CauST: Causal Gene Intervention for Robust Spatial Domain Identification

CauST Overview

  • Topics: spatial transcriptomics, spatial domain identification, causal inference, gene intervention
  • Skills:
    • Programming Languages: Python (PyTorch preferred)
    • Machine Learning: causal inference, representation learning, clustering
    • Data Analysis: spatial transcriptomics preprocessing and evaluation (ARI, cross-slice generalization)
    • Bioinformatics Knowledge (preferred): spatial transcriptomics, scRNA-seq, gene perturbation analysis
  • Difficulty: Advanced
  • Size: Large (350 hours)
  • Mentors: Lijinghua Zhang (contact person)

Project Idea Description

Spatial domain identification is a core task in spatial transcriptomics (ST), aiming to segment tissue sections into biologically meaningful regions based on spatially resolved gene expression profiles. These spatial domains often correspond to anatomical layers, functional niches, or microenvironmental states, and are widely used as the basis for downstream biological interpretation.

Despite strong empirical performance, most existing spatial domain identification methods rely on purely correlational gene signals. Genes are selected or weighted based on association with spatial patterns, without distinguishing whether they causally drive domain formation or merely reflect downstream or confounded effects. As a result, current models often suffer from limited robustness and poor generalization across tissue sections or donors.
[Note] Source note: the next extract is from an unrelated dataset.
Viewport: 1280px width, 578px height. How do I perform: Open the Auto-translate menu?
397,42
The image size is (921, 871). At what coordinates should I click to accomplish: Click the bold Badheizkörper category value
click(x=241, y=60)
Problem: Correlation-Driven Gene Usage and Limited Generalization

In standard pipelines, gene expression features are typically used wholesale or filtered using heuristic criteria (e.g., highly variable genes). However, many genes that are strongly correlated with spatial domains are not causally responsible for domain structure. Including such non-causal or confounded genes can:

  • Reduce robustness across slices and donors
  • Obscure true domain-driving biological signals
  • Limit interpretability of spatial domain assignments

Empirically, domain identification performance often degrades substantially in cross-slice or cross-donor evaluation settings, underscoring the need for causally informed feature selection.

Proposed Solution: CauST

This project proposes CauST, a Causal Gene Intervention framework for robust spatial domain identification.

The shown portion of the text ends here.